Miles Mapping Commentary

Rosenberg and Grafton, Cartographies of Time

One thing that I find striking about the figures in this chapter is that many of them push the limits of the printing technologies that make these diagrams possible. One would expect that a major criterion for the success of a given model would be to render typesetting, printing, reproducing, and circulating the physical format easy—and few of these formats are meet that criterion. (I suppose that’s why these have become famous as creative and artistic anomalies rather than as textbook standards.) Priestley’s life-lines would each need custom designs for the whole page to be reproduced; Laurence Sterne’s comical chapter-lines defy the basic implements of the printing press; and even Steinberg’s cartoon, benefitting from the more advanced printing technologies of 1970, would face problems (since you’d want to use high contrast for the thin lines of 1932-1951, but this would probably make the text of “1970” invisible). I think there’s a certain affinity with digital humanities innovations, here: if the tool doesn’t serve the visualization, change what the tool can do.

Bodenhamer, “The Potential of Spatial Humanities”

I find myself wanting to synthesize the two proposals that Bodenhamer makes for the future of GIS-based humanities scholarship on p. 28-9. This goes back to something we touched on last week: namely, that the most likely success of Drucker’s polemic lies in her deconstruction of assumptions about “data” and familiar graphical forms (even if scientists and social scientists are already aware of these limitations), rather than in her constructive proposals for new forms (which, apart from the invention of the “capta” term, were perhaps not as inspiring). To give that idea a concrete example: the gender-demographic bar charts may not be successful as clear and elegant representations of flux in the capta, but they are successful at unsettling our assumptions about the objectivity of data and bar charts. So, perhaps surprisingly, the fact that these visualizations resemble conventional bar charts (for the sake of distorting them) is actually an important part of their usefulness.
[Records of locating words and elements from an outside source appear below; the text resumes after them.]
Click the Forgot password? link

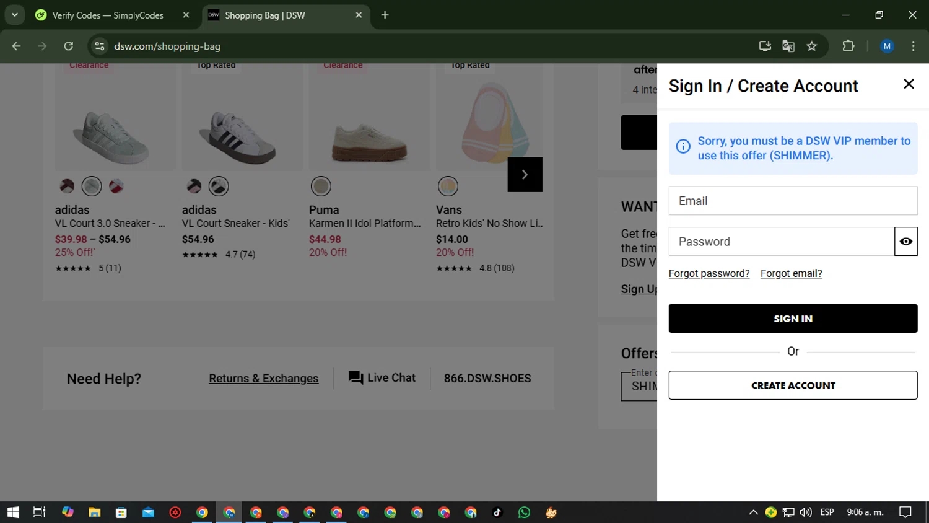point(709,274)
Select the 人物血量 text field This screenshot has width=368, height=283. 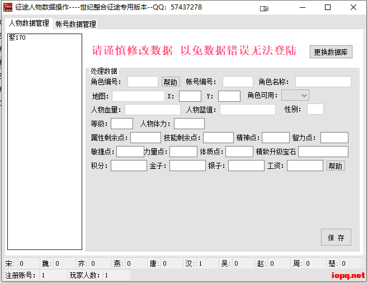click(x=152, y=110)
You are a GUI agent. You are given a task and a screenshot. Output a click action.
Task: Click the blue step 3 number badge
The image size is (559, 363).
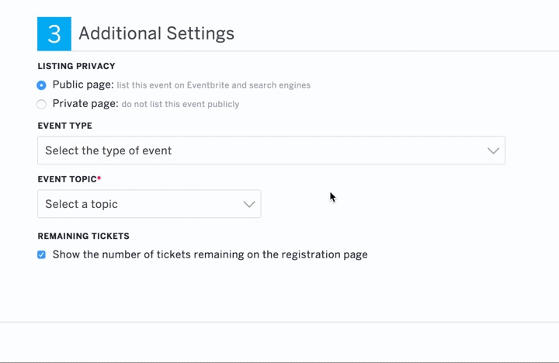54,34
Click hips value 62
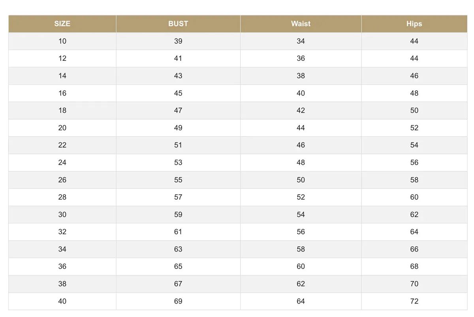 coord(414,214)
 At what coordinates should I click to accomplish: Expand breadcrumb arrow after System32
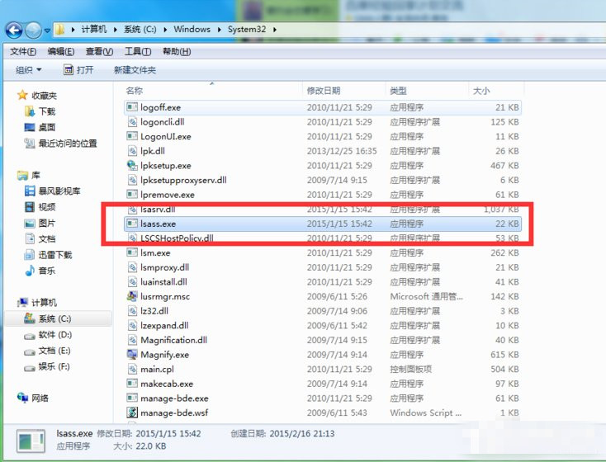pos(274,30)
To get back to Bodenhammer: it seems that an analogous future for GIS-based humanities projects would begin with the “mature” version of “our current GIS use,” but would contain variations overlaid on that familiar GIS appearance to encourage “postmodern scholarship” (28). A map might begin, for instance, with GIS parameters but change as users select different viewing criteria: chronological, demographic, cultural… Scholars, students, and other visitors to these sites would be able to practice and inhabit the subjectivities of the postmodern approach, while moving in and out of GIS standards that attempt neutrality—thus putting both scholarly approaches, by way of contrast, into illuminating relief.